North Carolina Congresswoman Virginia Foxx has a suggestion for solving the health care crisis—abolish Medicare that provides health care for Americans over 65 and do away with Medicaid, which provides care for people the most vulnerable people in the nation, including people with disabilities, children, and pregnant women.
That ought to help.
The Mountain Times reports that when Foxx was asked at a recent appearance before the Ashe County Chamber of Commerce how she would address the current problems with health care, she said the problem is the federal government.
"What we need is for the federal government to get out of the health care business and put it out in the private market for everybody."
In other words, senior citizens living on social security who have a chronic health disease don't need Medicare, they need to buy their own insurance or pay the medical bills themselves. That will solve the problem.
Foxx also repeated her call to lower the federal corporate income tax rate, saying Ireland reduced it a few years ago and an economic boom ensued. Foxx didn't mention that Ireland, like the rest of the world, is now struggling economically, making the story a little dated.
More importantly, Foxx also forgot to mention, as she always does, that Ireland has national health care provided by the government. But isn't that a bad idea?
The bridge back to the 20th century
You better hope that your local school system doesn't have any technology problems if the Senate gets its way. The Senate budget cuts the staff at the Department of Public Instruction by 63 percent over the next two years.
That would cripple the technology system that helps local school districts. And no updates would be possible, and wait times for help would be measured in days and weeks even for the most urgent requests.
That's exactly what we need in public schools, a rush back to the 20th century.
The Earth is flat and elephants can dance
Plenty has been written about the anti-government, anti-tax, "tea parties" held across the country this week, promoted by national right-wing groups and their state allies. Too much has been written probably.
Most of the critical analyses have focused on the illogic of the arguments, people who are receiving a tax cut complaining about their taxes increasing or on the hyperbole from many of the speakers, like the references to Lenin and America on the road to communism.
But the tea parties have also provided a reminder of a major problem in today's mainstream media, the willingness to print almost any comment completely unchallenged, except for an occasional quote from an advocate with an opposing view.
It is not surprising in alternative media with an obvious point of view, like the Rhino Times in Greensboro. Included in the paper's coverage of the local tea party extravaganza was a quote from one partier who was complaining about his taxes and the federal stimulus package.
He told the paper that "the Congressional Budget Office said that, if you did nothing, the recession would right itself in a year."
Really? The same Congressional Budget Office that said recently "the government's $787 billion economic stimulus package and very aggressive actions by the Federal Reserve and the Treasury are projected to help end the recession in the fall of 2009."

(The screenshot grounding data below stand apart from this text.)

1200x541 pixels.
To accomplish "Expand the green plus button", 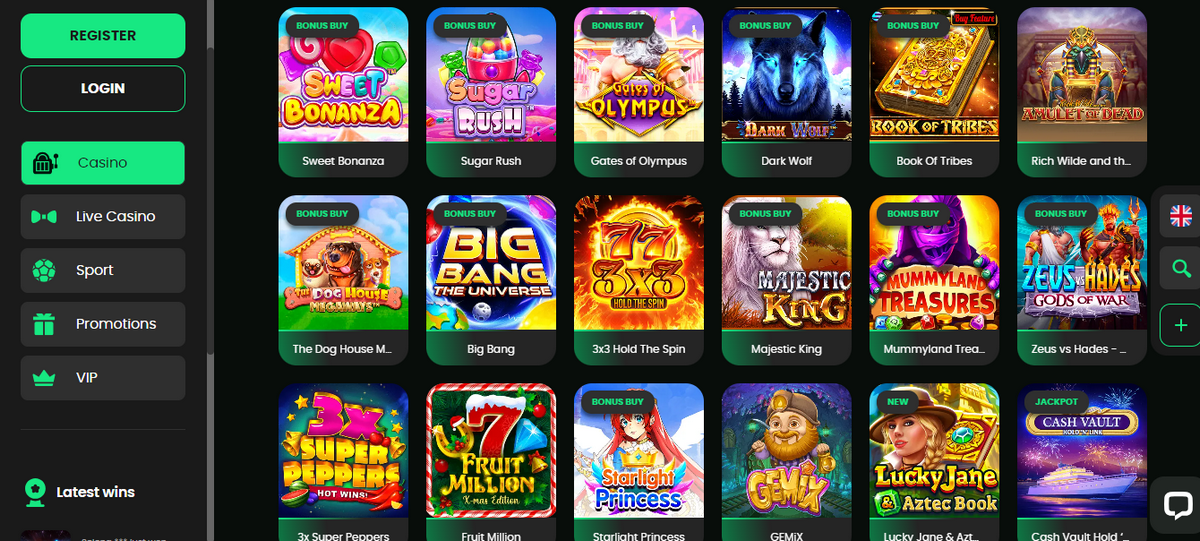I will (x=1181, y=325).
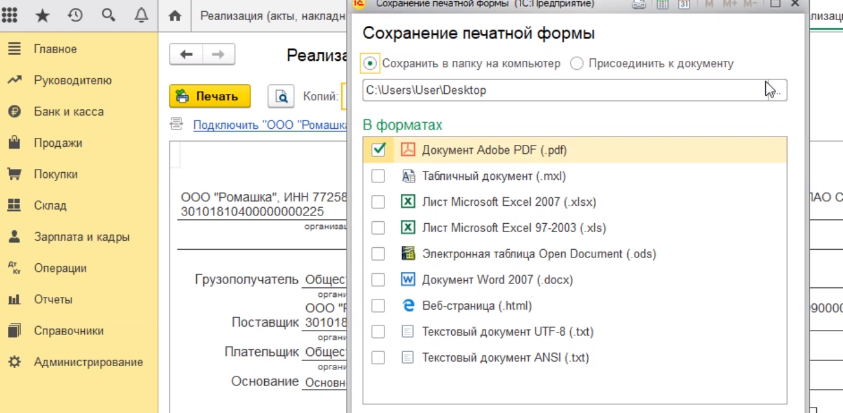Navigate back with the left arrow
The width and height of the screenshot is (843, 413).
(x=187, y=54)
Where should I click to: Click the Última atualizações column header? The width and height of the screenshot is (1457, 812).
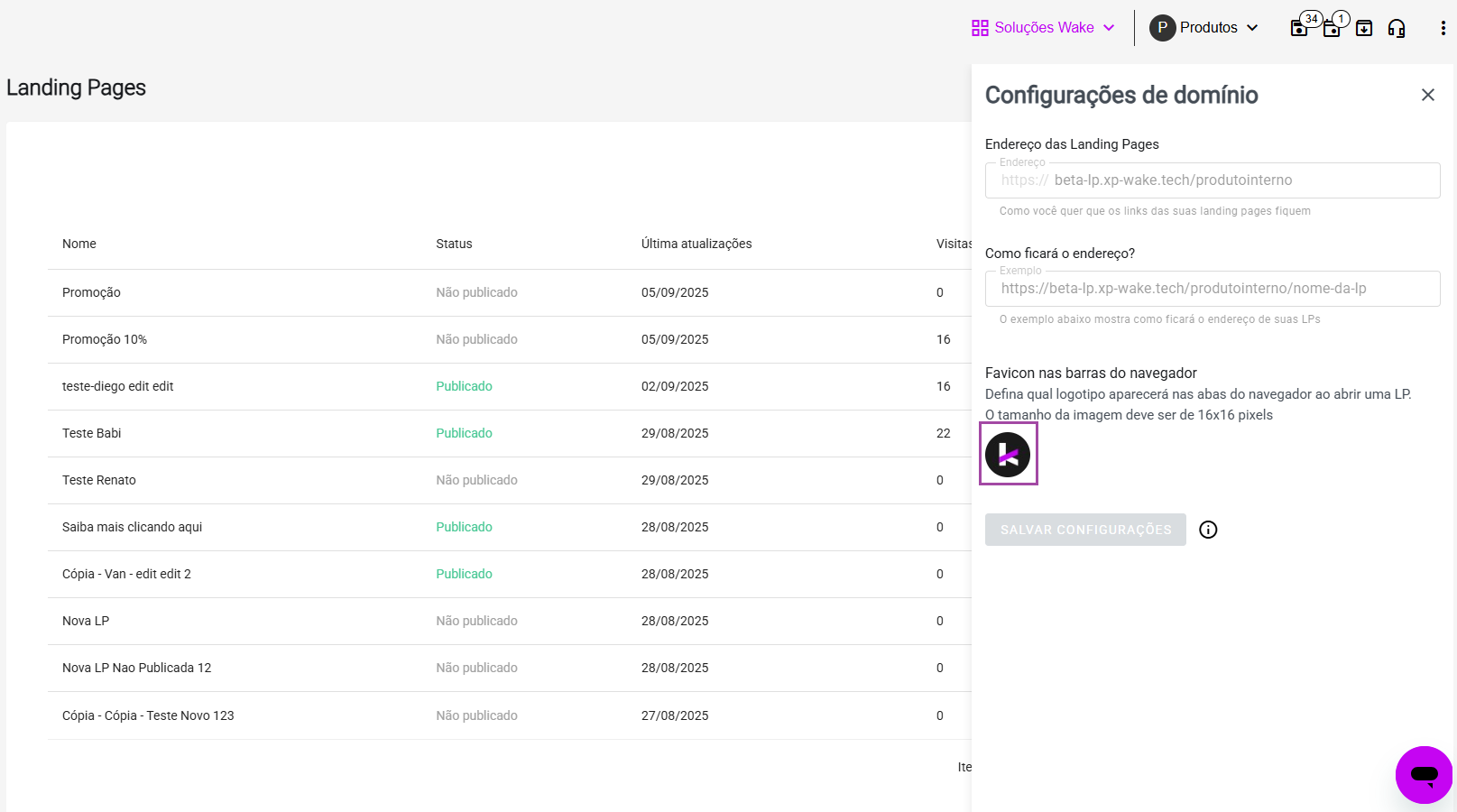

The same one whose director recently said in testimony before Congress that without a major stimulus plan "the shortfall in the nation's output relative to its potential would be the largest – in terms of both length and depth – since the Depression of the 1930s."
But it's not just the unabashedly right-wing media allowing misleading claims to be presented completely unchallenged. The mainstream media does it too, from the network news to small North Carolina papers like the Macon County News in Franklin.
The paper's coverage of the local tea party quoted unsuccessful Republican legislative candidate Susan Pons saying that "Americans work from Jan. 1 to July 17 to pay off the government's portion of our taxes."
The conservative Tax Foundation, a favorite source for folks on the right, says that Americans work until April 13 to earn enough money to pay for all local, state, and federal taxes. That is three months before July and even the April date is misleading because of the flawed methodology used by the Tax Foundation.
It's not that hard to check the facts or the dates. You wonder what someone could claim and have reported in the paper. One media critic illustrated the problem by speculating about what would happen if a presidential candidate claimed in a speech that the Earth is flat and his opponent was asked to respond and said the claim was absurd, that everybody knows the Earth is round. The way things are going lately, the story the next morning would say "candidates disagree on the shape of the Earth."
The Congressional Budget Office thinks the stimulus package will help shorten the recession and it takes nowhere near July for workers to earn enough to pay their taxes.
But it is true that elephants can dance. You heard it here first.